21 luglio 2026 – Ita Kora
Ita Kora – voce, viola, pianoforte (musica etnica, ambient, neoclassica e da film)
Cantante, strumentista e compositrice, trae ispirazione da paesaggi sonori ambientali e cinematografici, intrecciati con influenze orientali, dissonanze jazz e texture sperimentali. Ha trovato la propria espressione artistica nel punto d’incontro tra diverse forme d’arte, componendo musica per il teatro, il cinema e la performance. Opera a livello internazionale, sviluppa progetti originali e collabora con produttori musicali di generi diversi.
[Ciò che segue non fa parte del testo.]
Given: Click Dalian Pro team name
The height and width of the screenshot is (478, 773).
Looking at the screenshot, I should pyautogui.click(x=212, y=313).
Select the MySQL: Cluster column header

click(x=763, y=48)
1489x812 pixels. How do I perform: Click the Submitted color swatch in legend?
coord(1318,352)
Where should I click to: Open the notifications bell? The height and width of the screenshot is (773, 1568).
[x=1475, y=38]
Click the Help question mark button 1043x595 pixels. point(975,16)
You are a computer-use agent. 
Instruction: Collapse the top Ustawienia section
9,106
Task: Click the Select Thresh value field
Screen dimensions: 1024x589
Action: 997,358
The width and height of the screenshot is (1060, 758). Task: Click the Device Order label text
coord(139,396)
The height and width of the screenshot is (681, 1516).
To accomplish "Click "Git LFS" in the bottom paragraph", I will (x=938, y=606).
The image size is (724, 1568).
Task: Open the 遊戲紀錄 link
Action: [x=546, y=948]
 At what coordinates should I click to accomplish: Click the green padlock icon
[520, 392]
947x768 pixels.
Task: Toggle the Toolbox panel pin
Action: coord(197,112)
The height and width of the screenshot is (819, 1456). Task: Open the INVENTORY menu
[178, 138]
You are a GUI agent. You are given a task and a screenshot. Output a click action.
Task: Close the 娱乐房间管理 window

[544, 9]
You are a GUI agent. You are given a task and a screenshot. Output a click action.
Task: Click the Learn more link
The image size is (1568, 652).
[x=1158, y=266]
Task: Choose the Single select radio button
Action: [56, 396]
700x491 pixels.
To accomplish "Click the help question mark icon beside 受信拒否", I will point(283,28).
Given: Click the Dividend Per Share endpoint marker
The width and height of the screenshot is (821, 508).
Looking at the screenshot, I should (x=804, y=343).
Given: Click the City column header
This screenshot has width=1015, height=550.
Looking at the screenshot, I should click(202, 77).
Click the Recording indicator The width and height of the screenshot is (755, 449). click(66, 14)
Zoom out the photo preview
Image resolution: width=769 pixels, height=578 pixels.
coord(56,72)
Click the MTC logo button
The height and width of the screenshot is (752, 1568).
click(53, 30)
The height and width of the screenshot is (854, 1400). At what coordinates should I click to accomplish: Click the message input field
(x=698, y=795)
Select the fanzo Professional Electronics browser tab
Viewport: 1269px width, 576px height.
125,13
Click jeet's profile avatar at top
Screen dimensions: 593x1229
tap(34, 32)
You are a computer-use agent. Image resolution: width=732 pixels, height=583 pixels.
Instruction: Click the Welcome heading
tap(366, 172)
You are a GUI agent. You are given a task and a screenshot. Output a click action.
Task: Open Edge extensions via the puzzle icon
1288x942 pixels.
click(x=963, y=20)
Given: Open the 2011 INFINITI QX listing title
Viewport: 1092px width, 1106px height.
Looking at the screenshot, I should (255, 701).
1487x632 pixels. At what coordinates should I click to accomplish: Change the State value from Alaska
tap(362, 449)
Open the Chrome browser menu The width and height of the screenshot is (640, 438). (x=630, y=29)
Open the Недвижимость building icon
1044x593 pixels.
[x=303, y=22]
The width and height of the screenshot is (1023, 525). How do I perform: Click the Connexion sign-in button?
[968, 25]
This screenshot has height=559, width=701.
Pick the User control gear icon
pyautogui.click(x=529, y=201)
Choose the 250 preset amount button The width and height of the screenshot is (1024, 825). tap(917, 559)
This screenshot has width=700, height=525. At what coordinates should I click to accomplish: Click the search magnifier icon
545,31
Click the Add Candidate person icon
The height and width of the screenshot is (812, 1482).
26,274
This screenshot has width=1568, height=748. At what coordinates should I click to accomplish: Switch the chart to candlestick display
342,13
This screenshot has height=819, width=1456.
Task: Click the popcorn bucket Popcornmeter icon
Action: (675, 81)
28 luglio 2026 – Serata Play with Nature
La terza serata nel Parco Sonce sarà dedicata agli artisti che quest’anno partecipano a Play with Nature, progetto coprodotto dall’Avditorij Portorož e da Intuition Music. Billy Kotar Curti, Matija Bolčina, Dario SN e 2B si presenteranno con brevi esibizioni.
4 agosto 2026 – Jani Kovačič
Jani Kovačič – Maschere abbandonate: canzoni per concerti, proteste, scioperi e strade.
A quanto pare, di tanto in tanto dobbiamo ricordarci dei nostri diritti, affinché non ci vengano sottratti. Una selezione di brani degli ultimi 15 anni, quando il venerdì scendevamo in strada “a prendere una boccata d’aria”.